▶ _Source excerpt_
Digital Alienation 5

mobile Weihnachten

[Last byte of this essay. Phew, relief for all concerned…]

Generalising Absence

Digitalisation is the daily experience of capitalism’s core alienation: the absence of strong, autonomous presence in people and relationships, and the often palpable presence of absence in people and relationships. A strong self has a reduced need for mindless consumption and is thus surplus to requirements in advanced capitalism. Post-modern capitalism ideally needs infantile adults and pseudo-adult infants. Parents themselves may be spending more time checking and updating their ‘social’ media than talking with their children, affecting the latters’ emotional development. People are increasingly absent on their at-call devices even while seemingly present, and thus their remnant presence – a matter of being grounded in the here-and-now of their body and senses ‒ is also diminishing like the last vestiges of nature. The traditional survival mode of alienated labour, namely dissociating and inwardly ‘absenting’ oneself from one’s activity in order to cope with the stress and monotony, has now become generalised and facilitated by the 24/7 pseudo-personalisation of digital media.

Esse est percipi: the Lonely FOMO Crowd

Digitalisation increasingly entails the reduction of face-to-face conversation and conviviality, replaced with the crowded isolation and dispersed loneliness of ‘social media’, relationship simulations and the ‘crowd cloud’. We may now encounter gatherings of friends, even whole families at the dinner table, where all are at some point no longer looking at each other and communicating but scanning and flicking their little personal screens checking their Facebook and texts or email messages for ‘fear of missing out’ (FOMO). Even personal and family relationships are now becoming increasingly mediated by technology and commerce and thus abstract, exploitable and distant.

Having met a friend for a conversation, he puts a smartphone on the table. This is an important gesture: ‘I am here, but I am also not here, potentially on call or online. I cannot give you my full attention because my attention is now divided between talking with you and the phone, between reality and a machine.’ Conversations themselves have thus become precarious as they are routinely interrupted with ‘sorry, but I have to take this call’. The interrupting call always turns out to be more important than you, distant and virtual information exchange (‘communication’) more important than the intimate, real process of dialogue which needs space, time and uninterrupted, meandering yet focussed awareness in order to be able to develop or even exist at all. Teenage girls may now be interrupted every four or five minutes by the receiving or sending of a message. Neurologically, they are being programmed to ignore reality. They experience the constant interruption as constant ‘connection’. Digitalisation is the generalization of Being as Messaging-and-Being-Perceived, of being interrupted, of absent-mindedness and scatterbrainedness, of increasing intolerance of slowness, focus, complexity, ambiguity, depth. Digitalisation spreads us out like pancakes, it is the generalization of social shallowness.

▶ _What to produce_
According to the essay on digital alienation, how often may teenage girls now be interrupted by the receiving or sending of a message? The data presented next come from a separate source, unrelated to the essay on digital alienation.

▶ _Collected material_

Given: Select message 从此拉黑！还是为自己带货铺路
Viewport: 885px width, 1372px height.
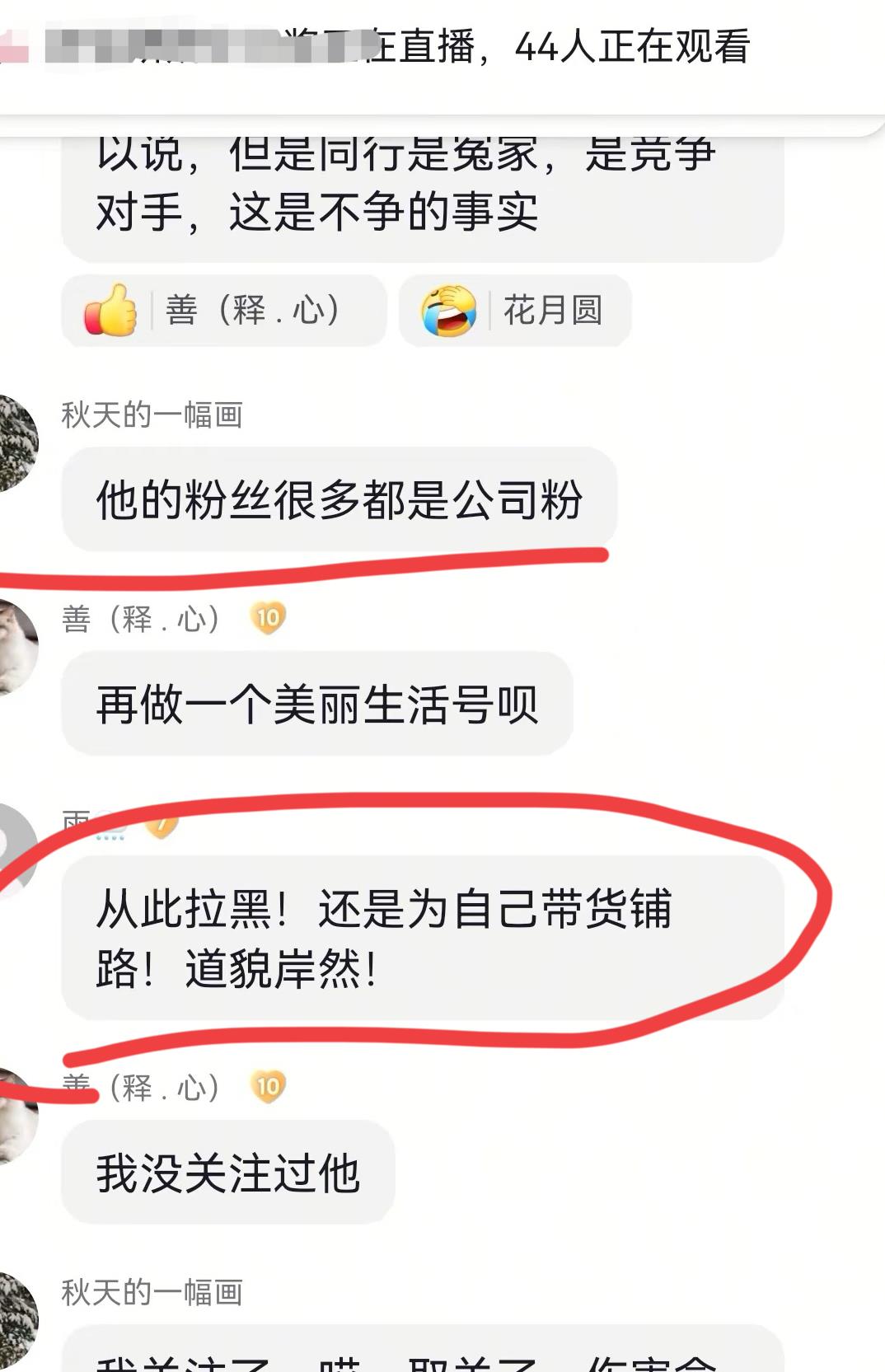Looking at the screenshot, I should coord(423,938).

▶ _Written response_
Every four or five minutes.